◆ AIM OF THE EXERCISE: Decide whether each statement below agrees with the passage on companies operating in Colombia, answering yes or no and quoting the words of the passage that settle it. 1. Guerrillas have bombed Drummond's rail line to the Caribbean five times this year. 2. Panamco says 82 of its company vehicles have been torched over the past two years. 3. Sector Resources' ore-crushers have been silent since May.

◆ EXERCISE TEXT:
____

Drummond appears squeezed from left and right. Its rail line to the Caribbean has been bombed five times by guerrillas this year, while three of its union leaders have been assassinated, reportedly by paramilitaries.
U.S.-owned Panamco, the main Coca-Cola bottler and distributor in Colombia, says that 48 company vehicles have been torched over the past two years, and that it cannot work in 82 rural towns because it refuses to meet extortion demands from guerrillas, nationalist militias and common criminal gangs.
In a U.S. lawsuit filed by a Colombian union with the backing of the United Steelworkers of America, Panamco has also been accused of sponsoring paramilitary death squads to control its left-leaning union members. The company denies the charges.
Housed next to a dank mine shaft in central Tolima state, Sector Resources’ huge ore-crushers have been silent since May, when a half-dozen armed guerrillas from the Revolutionary Armed Forces of Colombia (FARC) showed up with its extortion demand reportedly 10 percent of the profits.

____

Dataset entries
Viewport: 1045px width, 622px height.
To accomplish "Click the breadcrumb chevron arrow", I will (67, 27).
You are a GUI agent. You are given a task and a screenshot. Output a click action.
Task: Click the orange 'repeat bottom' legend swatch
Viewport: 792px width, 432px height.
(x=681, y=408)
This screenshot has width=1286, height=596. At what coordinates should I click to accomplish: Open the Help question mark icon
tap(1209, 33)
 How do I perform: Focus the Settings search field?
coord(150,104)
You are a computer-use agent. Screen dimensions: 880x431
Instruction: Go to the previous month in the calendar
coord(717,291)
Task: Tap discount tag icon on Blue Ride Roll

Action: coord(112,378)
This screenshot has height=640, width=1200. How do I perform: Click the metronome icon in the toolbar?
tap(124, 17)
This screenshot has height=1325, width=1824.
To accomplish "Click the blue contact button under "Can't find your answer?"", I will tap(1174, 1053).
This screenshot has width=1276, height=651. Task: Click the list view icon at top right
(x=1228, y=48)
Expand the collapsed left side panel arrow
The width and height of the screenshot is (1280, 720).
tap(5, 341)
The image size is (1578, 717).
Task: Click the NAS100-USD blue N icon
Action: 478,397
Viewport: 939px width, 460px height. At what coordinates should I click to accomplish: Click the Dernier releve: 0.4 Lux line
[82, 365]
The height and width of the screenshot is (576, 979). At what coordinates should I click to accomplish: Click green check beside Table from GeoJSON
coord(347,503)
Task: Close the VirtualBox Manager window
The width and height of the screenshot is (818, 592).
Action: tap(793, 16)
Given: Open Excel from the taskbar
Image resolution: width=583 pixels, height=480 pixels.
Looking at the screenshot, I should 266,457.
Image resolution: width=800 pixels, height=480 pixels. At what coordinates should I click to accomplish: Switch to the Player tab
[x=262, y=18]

____

◆ WRITTEN SOLUTION:
1. Yes: "Its rail line to the Caribbean has been bombed five times by guerrillas this year"
2. No: "48 company vehicles have been torched over the past two years"
3. Yes: "Sector Resources’ huge ore-crushers have been silent since May"